We walked north. It was dark now and the clouds had descended, skewered in place by the tops of the tallest buildings. The lights backlit the clouds and made them glow. We stopped outside a restaurant called Tuskers. Major Hensel looked it over as if checking to see if it was the same place he remembered. We went inside: dark wood, leather chairs, hunting paintings and prints; it looked like it was designed by the same guy who designed the clothing store.

“I'll have a martini. Two olives,” Major Hensel said. He hung back in open space and I sidestepped and slipped past a few dozen men dressed in suits very much like mine.
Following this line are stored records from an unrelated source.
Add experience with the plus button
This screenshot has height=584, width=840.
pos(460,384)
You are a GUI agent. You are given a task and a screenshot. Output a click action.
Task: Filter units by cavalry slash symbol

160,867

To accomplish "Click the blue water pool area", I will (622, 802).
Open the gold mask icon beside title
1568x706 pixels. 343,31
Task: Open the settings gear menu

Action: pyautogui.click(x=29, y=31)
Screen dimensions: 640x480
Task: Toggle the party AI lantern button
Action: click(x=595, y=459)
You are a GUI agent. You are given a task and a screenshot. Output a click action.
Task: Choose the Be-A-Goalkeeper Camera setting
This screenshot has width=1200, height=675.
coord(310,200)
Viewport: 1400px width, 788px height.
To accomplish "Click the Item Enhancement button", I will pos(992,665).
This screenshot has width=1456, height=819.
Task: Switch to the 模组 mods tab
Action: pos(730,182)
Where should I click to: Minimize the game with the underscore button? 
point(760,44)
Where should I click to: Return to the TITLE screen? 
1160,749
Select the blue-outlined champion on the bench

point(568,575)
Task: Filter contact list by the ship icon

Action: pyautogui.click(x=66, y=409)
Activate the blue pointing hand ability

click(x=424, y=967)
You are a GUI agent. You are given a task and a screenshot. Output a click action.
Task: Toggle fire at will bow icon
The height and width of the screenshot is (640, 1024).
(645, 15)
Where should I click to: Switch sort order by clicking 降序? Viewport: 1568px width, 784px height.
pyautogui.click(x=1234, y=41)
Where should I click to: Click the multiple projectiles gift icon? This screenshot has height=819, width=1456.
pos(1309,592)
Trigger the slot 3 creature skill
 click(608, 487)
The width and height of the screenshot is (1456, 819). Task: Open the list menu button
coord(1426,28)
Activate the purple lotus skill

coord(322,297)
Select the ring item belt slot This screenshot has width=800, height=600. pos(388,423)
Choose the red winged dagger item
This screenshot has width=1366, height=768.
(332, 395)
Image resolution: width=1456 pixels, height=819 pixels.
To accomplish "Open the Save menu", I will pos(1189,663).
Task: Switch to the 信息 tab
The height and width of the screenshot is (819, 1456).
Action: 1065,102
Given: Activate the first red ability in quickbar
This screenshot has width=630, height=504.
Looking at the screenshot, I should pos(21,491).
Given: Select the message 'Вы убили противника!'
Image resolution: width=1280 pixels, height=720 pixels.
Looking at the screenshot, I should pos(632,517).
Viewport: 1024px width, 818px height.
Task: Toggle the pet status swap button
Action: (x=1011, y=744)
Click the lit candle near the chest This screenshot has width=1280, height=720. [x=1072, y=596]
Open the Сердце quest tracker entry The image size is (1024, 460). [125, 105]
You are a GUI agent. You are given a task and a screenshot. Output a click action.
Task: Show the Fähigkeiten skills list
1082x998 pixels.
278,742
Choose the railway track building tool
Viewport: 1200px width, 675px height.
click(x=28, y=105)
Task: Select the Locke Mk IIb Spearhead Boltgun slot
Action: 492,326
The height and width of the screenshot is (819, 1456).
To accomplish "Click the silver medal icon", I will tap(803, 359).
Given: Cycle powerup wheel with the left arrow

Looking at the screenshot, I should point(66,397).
Men outnumbered women two to one, at least, yet many of the women were clumped together like ingredients that did not blend well with these men.

The talk I heard was all of deals. “We're picking up all the options we can get.”

Another guy waving at the bartender talked of “shorting that dog.”

“The VCs are holding out,” said the man standing next to him while he eyed a cluster of women.

“Screw 'em.”

A fat guy said with delight, “I'm pulling swaps out of my ass.”

I brought the Major his drink and one for me. “You're looking at a mix of investment bankers, bond salesmen, a few traders, and a few corporate finance people. The traders will be the ones listening most of the time. At least the smart ones are. I used to be a banker, and a trader.”

Maybe. I was tired of this game. “What am I doing here, Major?”

“Do you think you could fit in with this crowd?”

“You mean can I get a fake tan and pull swaps out of my ass? You'd have to explain why I would want to.”